• _Request a_: In the forum thread on Datomic and Clojure below, substitute "flagship application" for "killer app" and write out everything from "Yes, Datomic is" down to "Datomic in Rust.".

I do remember Datomic and I think it's a great tool but I fell out of love with the Clojure ecosystem and JVM-based languages as a whole and don't think I'll be getting back into it/them.

I do remember wanting to check out Datomic (I believe after seeing a talk on how it was being used at a bank in southern america?[0]), but I found it unreasonably hard to find and download/experiment with the community edition -- compare this to something like Postgres which is much more obvious, more F/OSS compliant (I understand that they need to make money) and Datomic doesn't really look that appealing to me these days.

At this point in my learning of software craftmanship I can't do non-statically type-checked/inferenced languages anymore -- I almost never use JS without Typescript for example. Typed clojure was in relatively early stages when I was last actively using clojure, and I'm sure it's not bad (probably way more mature now), but it's a staple in other languages like Common Lisp (the declare form IIRC). The prevailing mood the clojure community seemed to be against static type checking and I just don't think I can jive with that anymore.

Thinking this way right now Datomic wouldn't be a good fit for me pesonally but I believe that it is probably high quality paradigm.

[EDIT] - I found the talk: https://www.youtube.com/watch?v=7lm3K8zVOdY

[0]: https://www.datomic.com/nubanks-story.html

pgt · on Aug 21, 2018

Yes, Datomic is the killer app for Clojure [^1]. Have a look at Datascript[^2] and Mozilla's Mentat[^3], which is basically an embedded Datomic in Rust.

Hickey's Spec-ulation keynote is probably his most controversial talk, but it finally swayed me toward dynamic typing for growing large systems: https://www.youtube.com/watch?v=oyLBGkS5ICk

The Clojure build ecosystem is tough. Ten years ago, I could not have wrangled Clojure with my skillset - it's a stallion. We early adopters are masochists, but we endure the pain for early advantages, like a stable JavaScript target, immutable filesets and hot-reloading way before anyone else had it.

• _Request b_: Please reproduce everything from the start of the records below down to the line that contains "coord(734,183)", including that line, and leave the pictures out.

Click-target data:
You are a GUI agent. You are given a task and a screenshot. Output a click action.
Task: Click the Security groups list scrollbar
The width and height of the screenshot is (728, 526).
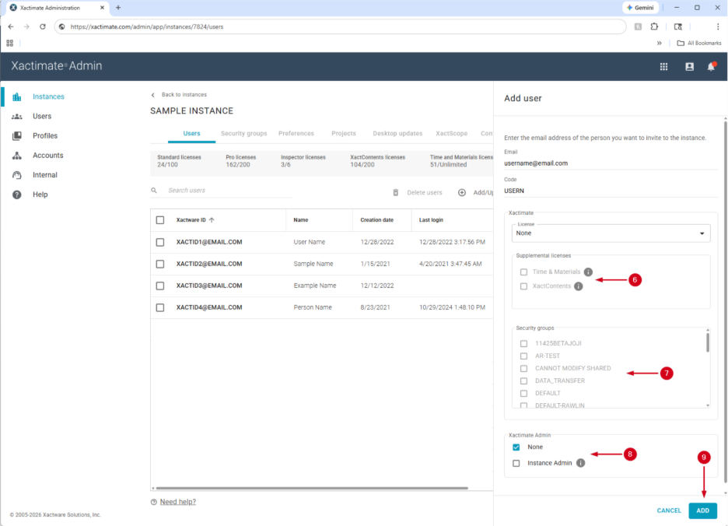(x=707, y=343)
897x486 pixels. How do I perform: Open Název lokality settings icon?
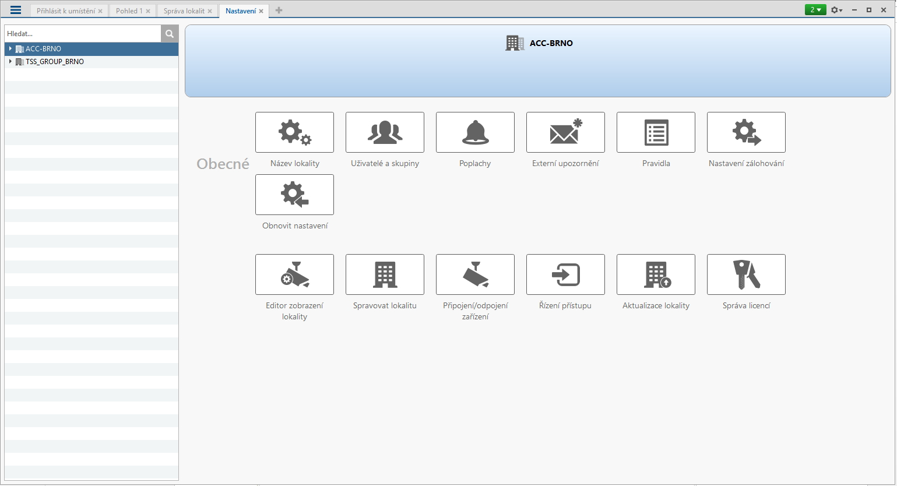click(x=294, y=132)
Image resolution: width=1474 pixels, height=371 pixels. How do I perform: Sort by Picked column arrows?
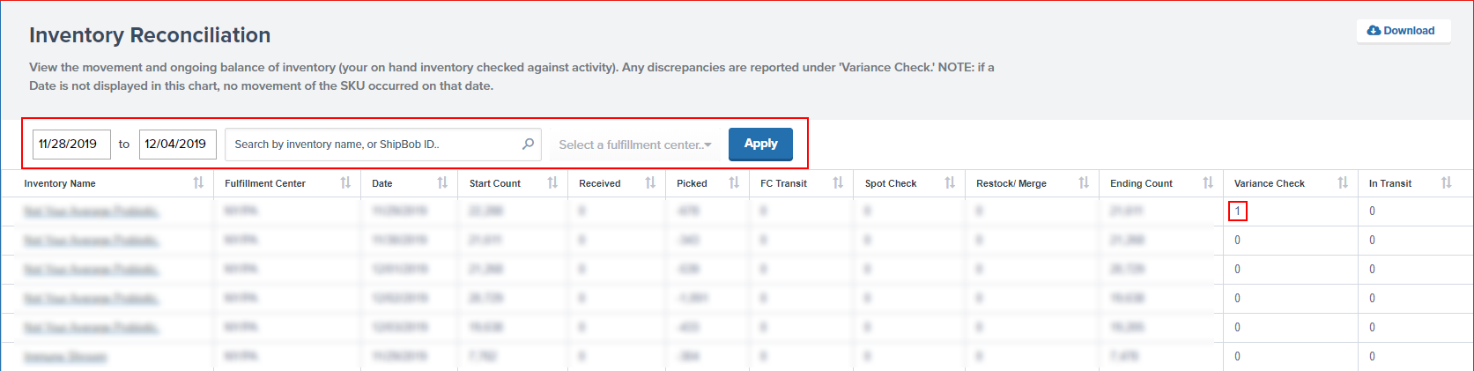coord(734,183)
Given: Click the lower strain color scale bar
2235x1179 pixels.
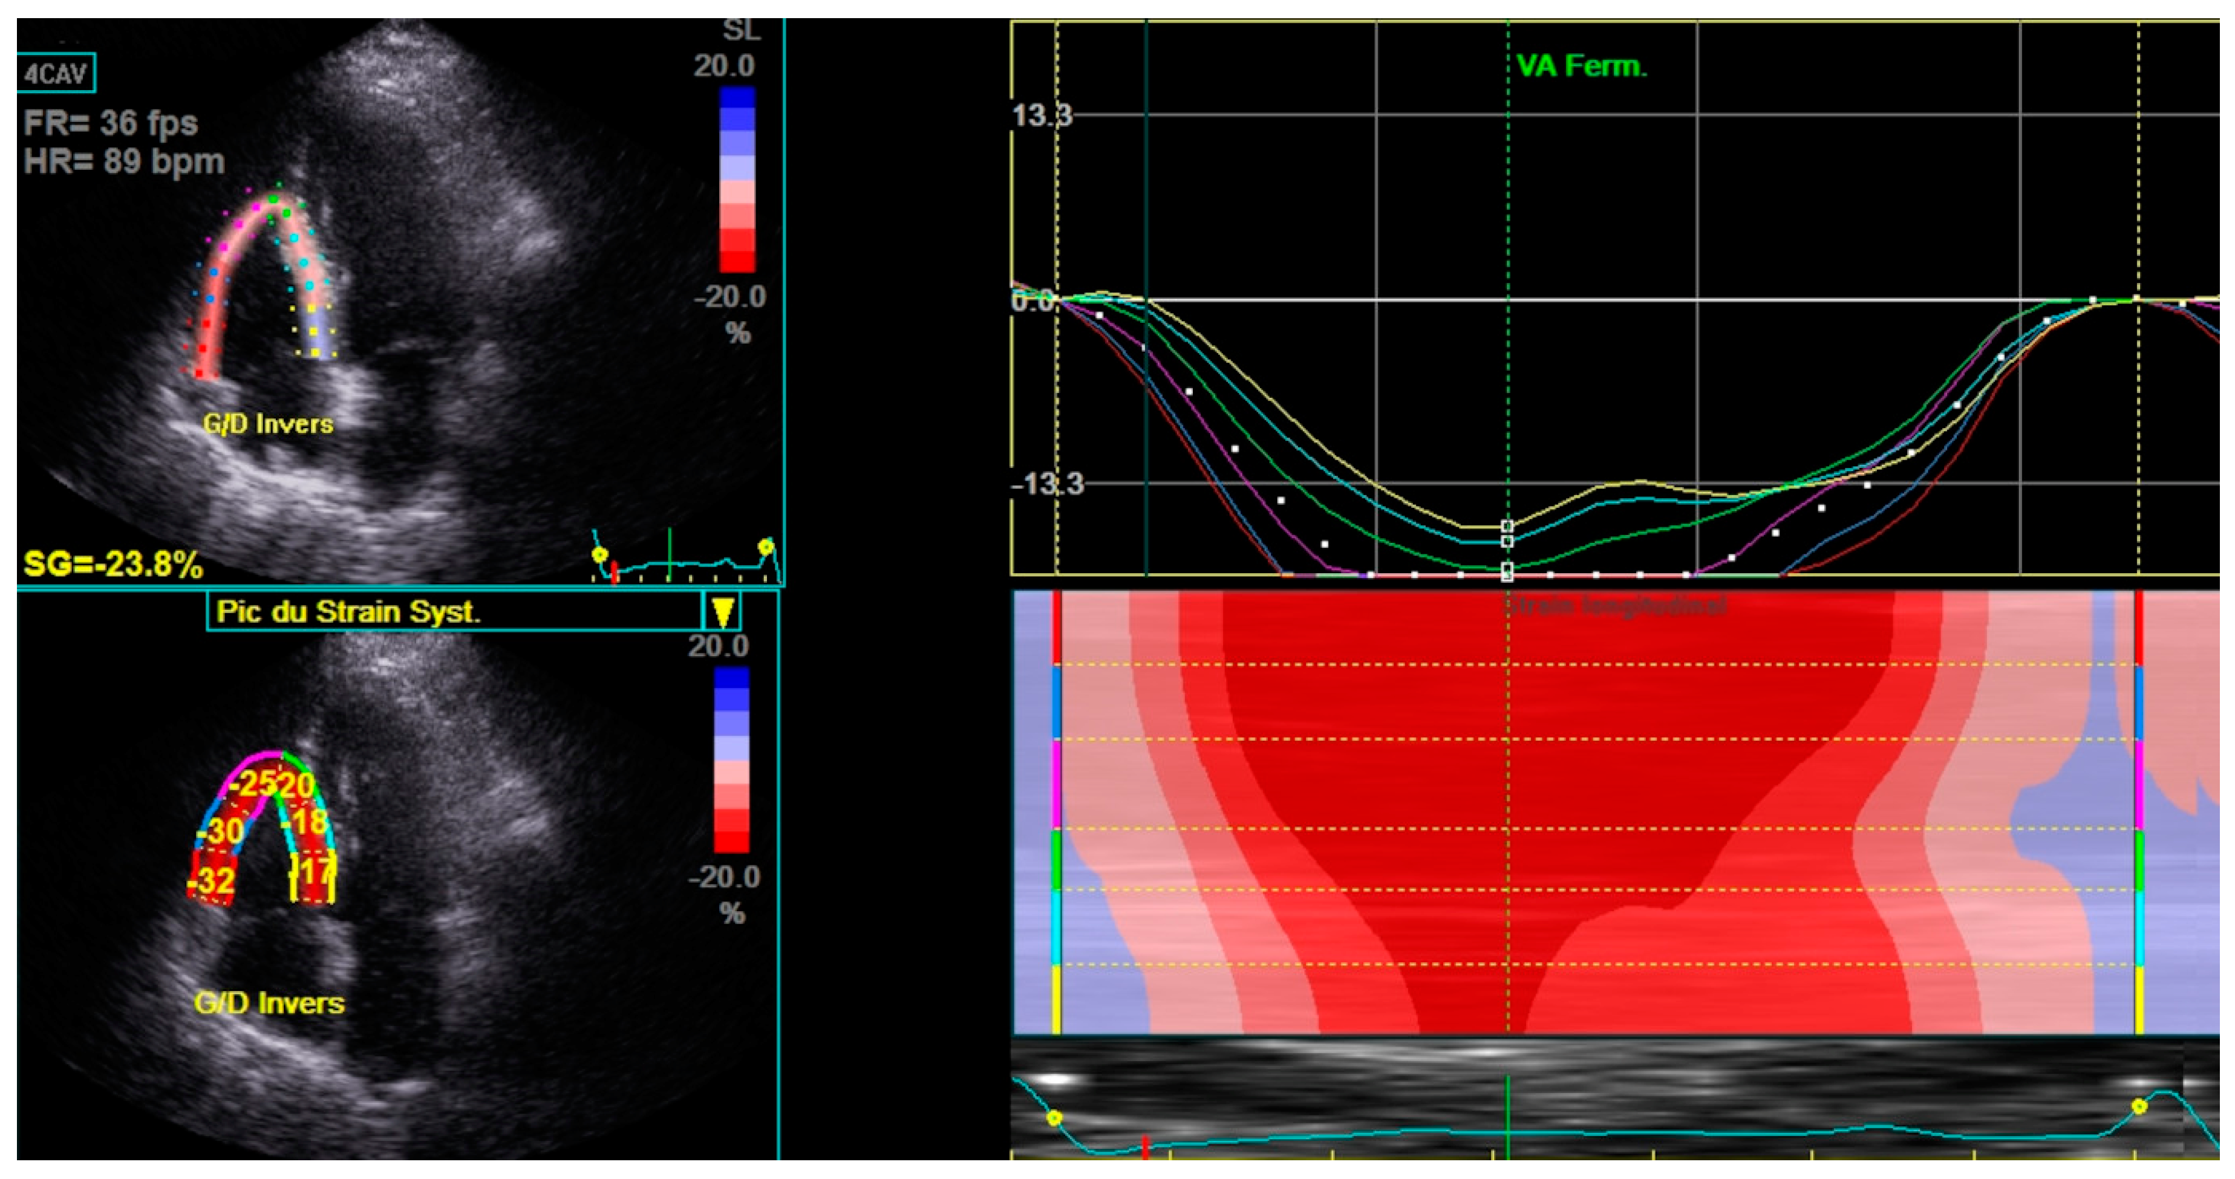Looking at the screenshot, I should pos(731,759).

• _Task response a_:
Yes, Datomic is the flagship application for Clojure [^1]. Have a look at Datascript[^2] and Mozilla's Mentat[^3], which is basically an embedded Datomic in Rust.

• _Task response b_:
You are a GUI agent. You are given a task and a screenshot. Output a click action.
Task: Click the Security groups list scrollbar
The width and height of the screenshot is (728, 526).
(x=707, y=343)
897x486 pixels. How do I perform: Open Název lokality settings icon?
click(x=294, y=132)
Image resolution: width=1474 pixels, height=371 pixels. How do I perform: Sort by Picked column arrows?
coord(734,183)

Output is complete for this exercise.